Perhaps the case will start to unravel with a little more detail. “Mercy” is the newest directorial effort from Timur Bekmambetov, the pioneer of “screen-life” filmmaking, which sets a movie on a computer screen. Much like the terrible 2025 adaptation of “War of the Worlds” (also produced by Bekmambetov), the format of “Mercy” is intriguing in theory but disappointing in practice. Though the movie is shot for IMAX and 3D, it is set almost wholly within a confined room with projected video calls to equally lifeless supporting characters.
Around the midway point, the viewer may notice that almost every shot of a vapid Pratt or stone-faced Ferguson is center-framed. While “Mercy” is officially for premium formats, it feels like Bekmambetov intended the film to be watched in 60-second increments on a phone screen above Subway Surfers gameplay. This might explain the plot’s genericness far better than anything else.
The video call setting robs much of the visceral feeling of the movie’s action sequences, despite a couple of nifty computer-generated imagery (CGI) tricks during a particular latter-half scene. For the most part, the cinematography and directing are just as generic as the story and acting.
The only reason to see “Mercy” is for the “so bad, it’s good” effect, but it’s hard to say that the film even reaches that mark. Like its AI judge, “Mercy” is one thing for sure — generic and emotionless. The prosecution rests.

• Directions: Print the passage from this review of the film "Mercy" word for word, starting with "Around the midway" and going on through "story and acting.".

• Data excerpt:
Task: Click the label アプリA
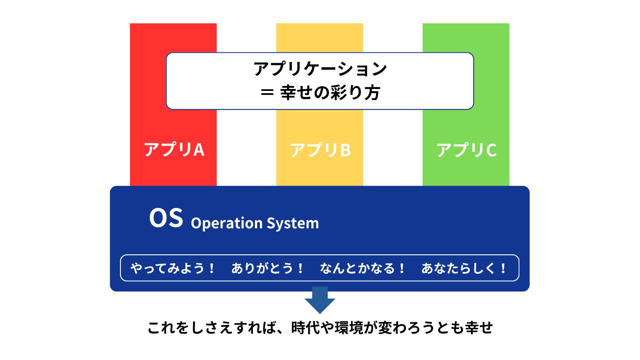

• Output of the exercise:
Around the midway point, the viewer may notice that almost every shot of a vapid Pratt or stone-faced Ferguson is center-framed. While “Mercy” is officially for premium formats, it feels like Bekmambetov intended the film to be watched in 60-second increments on a phone screen above Subway Surfers gameplay. This might explain the plot’s genericness far better than anything else.
The video call setting robs much of the visceral feeling of the movie’s action sequences, despite a couple of nifty computer-generated imagery (CGI) tricks during a particular latter-half scene. For the most part, the cinematography and directing are just as generic as the story and acting.